But the sort of ‘identity politics’ we see playing out today is, in some ways, antithetical to the Marxist view of how to unite society.  Many, perhaps most, Marxists (myself included) see an over-emphasis on sexuality, gender, race, etc. as endangering what should be the focus, as Gar Alperovitz would put it in his “Pluralist Commonwealth” model, namely, changing who owns the world, and moving towards a more cooperative ownership of the means of life.  If more people owned the means of life (more small businesses, more cooperatively owned business, more local economic independence, etc.), then social power itself would be more widely spread out among people, and the social issue questions would decrease in importance.  After all, if you are not dependent on a capitalist to make a living, or on a government for an income, then you are freer to live as you would wish, and to let others live as they would wish.

Marxists are sometimes attacked by the more ‘identity politics’ sorts of folks for not being “politically correct” enough.  Nevertheless, we recognize that people have experienced powerlessness and oppression for reasons other than being “working class.”  Women, gays, blacks…these “classes” of people have, in fact, experienced centuries of discrimination and disenfranchisement (to put it mildly) because of their identities as women, gays, and blacks.  So “identity politics” is important.  But, again, as a Marxist, I think it is a mistake to over-emphasize those identities and to thereby under-emphasize what to us seems the more underlying and ultimately more important class distinction, namely, that of “capitalist owner” and “working-class employee.” 

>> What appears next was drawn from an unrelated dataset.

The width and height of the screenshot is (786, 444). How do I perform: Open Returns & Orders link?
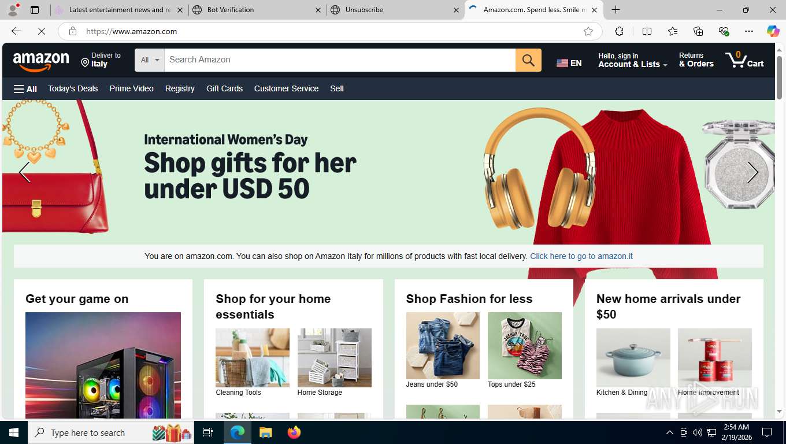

You recently sent me an article you thought made some important points, Arthur, that advocated, among other things, that “the US empire is the single most destructive force on this planet and is corrupt from root to flower” and “the US-centralized oligarchic empire is corrupt beyond redemption and should be completely dismantled.” Do you both really believe that? (If so, you must understand how threatening an argument it is to many religious conservativesso if you could speak to that in your answer, it would be helpful.)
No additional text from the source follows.